- Task -
From the line with "Task: Follow ALB Italia via Читать" through the line with "The image size is (1110, 651).", inclusive, return each line of the data below exactly and leave the rest out.

- Material for this exercise -
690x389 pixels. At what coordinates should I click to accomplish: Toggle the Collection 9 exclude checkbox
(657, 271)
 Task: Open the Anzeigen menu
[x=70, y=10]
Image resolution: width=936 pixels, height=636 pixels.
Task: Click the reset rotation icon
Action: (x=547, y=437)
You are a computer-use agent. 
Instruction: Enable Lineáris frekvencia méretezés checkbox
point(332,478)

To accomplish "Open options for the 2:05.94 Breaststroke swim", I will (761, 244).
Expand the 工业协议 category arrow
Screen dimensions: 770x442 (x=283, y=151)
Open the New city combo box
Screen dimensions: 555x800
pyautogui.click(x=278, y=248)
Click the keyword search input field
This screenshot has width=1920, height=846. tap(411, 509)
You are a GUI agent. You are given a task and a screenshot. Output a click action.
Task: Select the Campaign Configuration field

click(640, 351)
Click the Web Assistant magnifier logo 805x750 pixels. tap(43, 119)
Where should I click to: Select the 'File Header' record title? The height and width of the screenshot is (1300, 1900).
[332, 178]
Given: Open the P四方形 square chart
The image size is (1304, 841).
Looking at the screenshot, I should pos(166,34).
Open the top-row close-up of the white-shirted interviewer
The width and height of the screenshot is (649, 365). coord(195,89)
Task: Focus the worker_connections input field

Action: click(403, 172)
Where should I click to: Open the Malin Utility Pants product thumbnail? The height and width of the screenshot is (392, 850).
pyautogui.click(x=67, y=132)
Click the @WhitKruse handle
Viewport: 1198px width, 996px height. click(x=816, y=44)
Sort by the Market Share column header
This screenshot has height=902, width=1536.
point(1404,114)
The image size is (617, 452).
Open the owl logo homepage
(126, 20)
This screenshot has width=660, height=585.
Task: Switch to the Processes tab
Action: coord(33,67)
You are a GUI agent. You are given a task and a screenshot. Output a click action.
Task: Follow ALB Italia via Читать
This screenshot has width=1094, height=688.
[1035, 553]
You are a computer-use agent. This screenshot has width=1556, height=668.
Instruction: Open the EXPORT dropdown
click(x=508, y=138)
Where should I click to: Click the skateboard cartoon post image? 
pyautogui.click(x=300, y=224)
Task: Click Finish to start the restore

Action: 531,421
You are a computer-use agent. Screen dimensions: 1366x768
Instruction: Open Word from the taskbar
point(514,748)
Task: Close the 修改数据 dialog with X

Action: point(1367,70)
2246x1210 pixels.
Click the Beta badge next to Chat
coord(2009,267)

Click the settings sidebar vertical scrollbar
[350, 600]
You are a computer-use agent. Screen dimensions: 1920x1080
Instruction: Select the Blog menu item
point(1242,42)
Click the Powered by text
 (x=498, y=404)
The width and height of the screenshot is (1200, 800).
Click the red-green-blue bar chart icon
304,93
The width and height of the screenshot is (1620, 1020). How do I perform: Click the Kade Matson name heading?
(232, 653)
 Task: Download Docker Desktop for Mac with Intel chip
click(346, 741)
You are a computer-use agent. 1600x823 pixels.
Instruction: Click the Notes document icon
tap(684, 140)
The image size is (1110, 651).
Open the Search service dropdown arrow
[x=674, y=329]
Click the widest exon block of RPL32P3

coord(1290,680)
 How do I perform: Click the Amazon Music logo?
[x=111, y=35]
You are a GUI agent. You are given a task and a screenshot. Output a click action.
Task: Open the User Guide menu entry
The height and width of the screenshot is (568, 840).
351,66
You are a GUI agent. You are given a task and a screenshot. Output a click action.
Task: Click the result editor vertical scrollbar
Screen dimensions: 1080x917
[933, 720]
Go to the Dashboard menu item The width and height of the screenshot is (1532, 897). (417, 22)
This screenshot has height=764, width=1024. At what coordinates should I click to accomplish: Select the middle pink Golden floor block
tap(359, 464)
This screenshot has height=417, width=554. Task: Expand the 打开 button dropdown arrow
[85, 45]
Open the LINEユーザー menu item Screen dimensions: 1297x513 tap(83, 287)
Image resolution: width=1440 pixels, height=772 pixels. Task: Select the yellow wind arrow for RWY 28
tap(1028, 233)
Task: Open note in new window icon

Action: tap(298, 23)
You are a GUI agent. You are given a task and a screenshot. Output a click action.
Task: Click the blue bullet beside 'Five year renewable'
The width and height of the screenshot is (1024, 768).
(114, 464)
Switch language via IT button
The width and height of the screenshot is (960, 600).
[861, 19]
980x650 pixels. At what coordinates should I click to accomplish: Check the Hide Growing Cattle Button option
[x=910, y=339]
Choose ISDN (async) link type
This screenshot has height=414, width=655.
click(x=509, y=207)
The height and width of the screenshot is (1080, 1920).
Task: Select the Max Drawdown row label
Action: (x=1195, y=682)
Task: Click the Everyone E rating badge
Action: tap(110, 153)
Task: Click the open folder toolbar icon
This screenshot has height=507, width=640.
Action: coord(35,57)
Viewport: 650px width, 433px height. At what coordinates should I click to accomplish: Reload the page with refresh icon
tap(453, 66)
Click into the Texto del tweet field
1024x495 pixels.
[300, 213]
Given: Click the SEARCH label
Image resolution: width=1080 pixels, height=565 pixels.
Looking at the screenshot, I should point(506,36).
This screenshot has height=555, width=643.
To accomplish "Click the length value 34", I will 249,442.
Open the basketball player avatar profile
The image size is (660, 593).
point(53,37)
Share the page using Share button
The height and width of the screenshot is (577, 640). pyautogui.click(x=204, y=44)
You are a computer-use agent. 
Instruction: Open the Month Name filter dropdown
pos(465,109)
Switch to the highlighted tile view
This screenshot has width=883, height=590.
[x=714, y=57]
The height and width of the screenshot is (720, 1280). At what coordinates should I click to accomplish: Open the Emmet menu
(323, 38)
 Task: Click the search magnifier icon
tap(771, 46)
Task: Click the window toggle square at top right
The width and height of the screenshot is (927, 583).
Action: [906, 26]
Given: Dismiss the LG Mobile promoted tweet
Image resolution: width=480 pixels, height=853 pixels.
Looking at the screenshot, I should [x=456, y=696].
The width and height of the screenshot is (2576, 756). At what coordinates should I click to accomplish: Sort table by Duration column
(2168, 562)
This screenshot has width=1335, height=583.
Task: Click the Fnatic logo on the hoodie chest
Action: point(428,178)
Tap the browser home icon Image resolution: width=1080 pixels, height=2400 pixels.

- Response to the exercise -
Task: Follow ALB Italia via Читать
This screenshot has width=1094, height=688.
[1035, 553]
You are a computer-use agent. This screenshot has width=1556, height=668.
Instruction: Open the EXPORT dropdown
click(x=508, y=138)
Where should I click to: Click the skateboard cartoon post image? 
pyautogui.click(x=300, y=224)
Task: Click Finish to start the restore

Action: 531,421
You are a computer-use agent. Screen dimensions: 1366x768
Instruction: Open Word from the taskbar
point(514,748)
Task: Close the 修改数据 dialog with X

Action: point(1367,70)
2246x1210 pixels.
Click the Beta badge next to Chat
coord(2009,267)

Click the settings sidebar vertical scrollbar
[350, 600]
You are a computer-use agent. Screen dimensions: 1920x1080
Instruction: Select the Blog menu item
point(1242,42)
Click the Powered by text
 (x=498, y=404)
The width and height of the screenshot is (1200, 800).
Click the red-green-blue bar chart icon
304,93
The width and height of the screenshot is (1620, 1020). How do I perform: Click the Kade Matson name heading?
(232, 653)
 Task: Download Docker Desktop for Mac with Intel chip
click(346, 741)
You are a computer-use agent. 1600x823 pixels.
Instruction: Click the Notes document icon
tap(684, 140)
The image size is (1110, 651).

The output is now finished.